Maybe Linux itself was never intended primarily to be countercultural, but many of us who adopted this kernel did so out of some form of idealism that had crossover potential outside the ranks of the types you'd normally associate with caring about something as nerdy as software freedom as a political value, even if it's not too far outside of that. (Stay tuned for another spiel on this). For what it's worth however, I do still use Linux more than any other kernel on my machines, and as of the time I am writing this, and there is still a lot I do still very much love about Linux (which I will also write about in future), though to a large extent moreso about copyleft generally than Linux specifically.

why BSD anything?

Yet I am also increasingly drawn to NetBSD, one of the offshoots of the Berkeley Software Distribution (of Unix).
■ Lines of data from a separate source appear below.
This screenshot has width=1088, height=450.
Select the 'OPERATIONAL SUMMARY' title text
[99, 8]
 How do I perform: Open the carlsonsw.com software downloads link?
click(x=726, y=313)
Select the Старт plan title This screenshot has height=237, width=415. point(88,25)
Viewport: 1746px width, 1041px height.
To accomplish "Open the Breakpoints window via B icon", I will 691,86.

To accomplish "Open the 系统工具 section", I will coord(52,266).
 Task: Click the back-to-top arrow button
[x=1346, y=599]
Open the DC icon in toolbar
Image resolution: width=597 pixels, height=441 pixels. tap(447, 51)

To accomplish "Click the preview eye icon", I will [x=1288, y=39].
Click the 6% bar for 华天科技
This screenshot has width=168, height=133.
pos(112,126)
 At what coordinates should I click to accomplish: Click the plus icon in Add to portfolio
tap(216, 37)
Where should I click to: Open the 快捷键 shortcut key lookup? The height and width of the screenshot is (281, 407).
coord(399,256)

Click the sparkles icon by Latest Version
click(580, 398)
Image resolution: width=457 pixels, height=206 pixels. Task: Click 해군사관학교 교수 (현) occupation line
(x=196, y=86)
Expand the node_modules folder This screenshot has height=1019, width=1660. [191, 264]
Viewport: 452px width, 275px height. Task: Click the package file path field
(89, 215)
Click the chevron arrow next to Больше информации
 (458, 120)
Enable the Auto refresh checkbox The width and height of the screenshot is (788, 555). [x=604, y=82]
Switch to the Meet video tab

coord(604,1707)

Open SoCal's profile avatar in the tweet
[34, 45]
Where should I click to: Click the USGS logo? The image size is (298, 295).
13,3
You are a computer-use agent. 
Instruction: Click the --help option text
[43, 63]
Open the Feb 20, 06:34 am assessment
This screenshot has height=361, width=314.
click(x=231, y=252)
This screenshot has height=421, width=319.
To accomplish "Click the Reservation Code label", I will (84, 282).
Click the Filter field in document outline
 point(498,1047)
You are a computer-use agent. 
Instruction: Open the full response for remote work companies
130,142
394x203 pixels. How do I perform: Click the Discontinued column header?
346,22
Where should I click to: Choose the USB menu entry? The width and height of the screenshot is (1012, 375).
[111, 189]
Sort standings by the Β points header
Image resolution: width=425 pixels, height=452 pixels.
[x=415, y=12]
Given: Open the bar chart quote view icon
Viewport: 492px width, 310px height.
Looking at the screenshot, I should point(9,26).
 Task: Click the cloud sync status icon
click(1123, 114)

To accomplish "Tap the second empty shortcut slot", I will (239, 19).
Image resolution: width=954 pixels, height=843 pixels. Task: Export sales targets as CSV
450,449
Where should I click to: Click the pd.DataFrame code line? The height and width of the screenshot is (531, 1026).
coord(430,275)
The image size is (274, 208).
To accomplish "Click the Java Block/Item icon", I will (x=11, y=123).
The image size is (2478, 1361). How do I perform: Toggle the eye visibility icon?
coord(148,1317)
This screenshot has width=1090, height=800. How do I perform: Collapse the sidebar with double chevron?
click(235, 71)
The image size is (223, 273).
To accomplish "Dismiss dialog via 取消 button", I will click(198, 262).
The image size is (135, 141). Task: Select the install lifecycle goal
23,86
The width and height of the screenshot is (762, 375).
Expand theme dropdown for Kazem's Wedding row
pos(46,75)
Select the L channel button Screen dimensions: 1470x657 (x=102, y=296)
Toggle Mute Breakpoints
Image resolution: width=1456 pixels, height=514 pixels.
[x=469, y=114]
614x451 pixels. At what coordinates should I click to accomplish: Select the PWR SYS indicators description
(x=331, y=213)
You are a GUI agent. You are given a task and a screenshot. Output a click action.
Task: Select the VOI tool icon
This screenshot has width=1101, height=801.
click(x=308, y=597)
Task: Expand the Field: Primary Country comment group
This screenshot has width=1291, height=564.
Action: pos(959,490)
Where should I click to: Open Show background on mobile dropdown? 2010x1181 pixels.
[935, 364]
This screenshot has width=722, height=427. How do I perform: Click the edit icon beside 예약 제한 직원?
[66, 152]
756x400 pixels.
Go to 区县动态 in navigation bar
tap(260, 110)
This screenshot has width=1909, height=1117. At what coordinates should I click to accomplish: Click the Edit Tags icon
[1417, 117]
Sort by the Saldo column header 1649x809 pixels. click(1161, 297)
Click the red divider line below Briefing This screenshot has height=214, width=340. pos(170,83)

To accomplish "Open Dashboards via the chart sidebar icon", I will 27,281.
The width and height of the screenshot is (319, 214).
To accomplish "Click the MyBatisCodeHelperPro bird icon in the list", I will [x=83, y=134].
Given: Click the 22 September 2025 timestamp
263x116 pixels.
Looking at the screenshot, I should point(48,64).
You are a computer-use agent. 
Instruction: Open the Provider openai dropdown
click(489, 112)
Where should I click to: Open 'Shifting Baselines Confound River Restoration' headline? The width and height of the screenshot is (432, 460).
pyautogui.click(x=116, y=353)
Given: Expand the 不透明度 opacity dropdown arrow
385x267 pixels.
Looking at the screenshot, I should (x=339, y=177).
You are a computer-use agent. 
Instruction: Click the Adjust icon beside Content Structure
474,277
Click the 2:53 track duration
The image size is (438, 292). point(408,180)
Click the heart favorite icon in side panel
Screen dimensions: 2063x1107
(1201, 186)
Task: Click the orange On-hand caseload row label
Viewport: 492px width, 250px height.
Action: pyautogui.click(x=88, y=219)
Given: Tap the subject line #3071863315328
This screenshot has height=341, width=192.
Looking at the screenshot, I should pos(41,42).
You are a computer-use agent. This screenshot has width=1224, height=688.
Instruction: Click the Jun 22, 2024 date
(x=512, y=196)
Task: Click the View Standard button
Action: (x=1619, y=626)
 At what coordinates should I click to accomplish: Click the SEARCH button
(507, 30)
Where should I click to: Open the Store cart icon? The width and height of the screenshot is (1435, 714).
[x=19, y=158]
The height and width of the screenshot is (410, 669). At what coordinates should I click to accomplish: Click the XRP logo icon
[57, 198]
If memory serves, its popularity in this category sits in roughly fourth place, with a chunk less of a userbase than OpenBSD, (which initially began as an off shoot from NetBSD), and a goodly amount more people using it than DragonFly BSD. Here's a short, humorous, reductive, sometimes entirely unserious look at why not to use some other options. FreeBSD might as well be Linux, for better and for worse. I don't know if I'm quite paranoid enough for OpenBSD (<G& gt;) but even moreso, I'm not the super keen on the benevolent dictator for life model, whether that's Theo or Linus. DragonFly BSD, the only jokes I can make are based on confusing the project leader Matthew Dillon with the more famous actor Matt Dillon. GhostBSD only works on amd64 processors. macOS/iOS/iPadOS/etc. are really not what anyone except pedantic software genealogists ever mean when discussing BSD.

why anything nix-y?

Three words: time. machine. appeal. There's something fun (and educational) about being able to continue to use and do things the same way or similarly to how they are found in decades-old textbooks and manuals.

why NetBSD in particular?

see my pinned why i'm a toasterhead for the more positively-framed answer to the question

* The Unix epoch, which is the basis of how Unix and Unix-like operating systems (and some other software) measure time is based on seconds since 1 January 1970. In a few days, 2026 will be upon us and the apocalypse will be only a little over a decade away.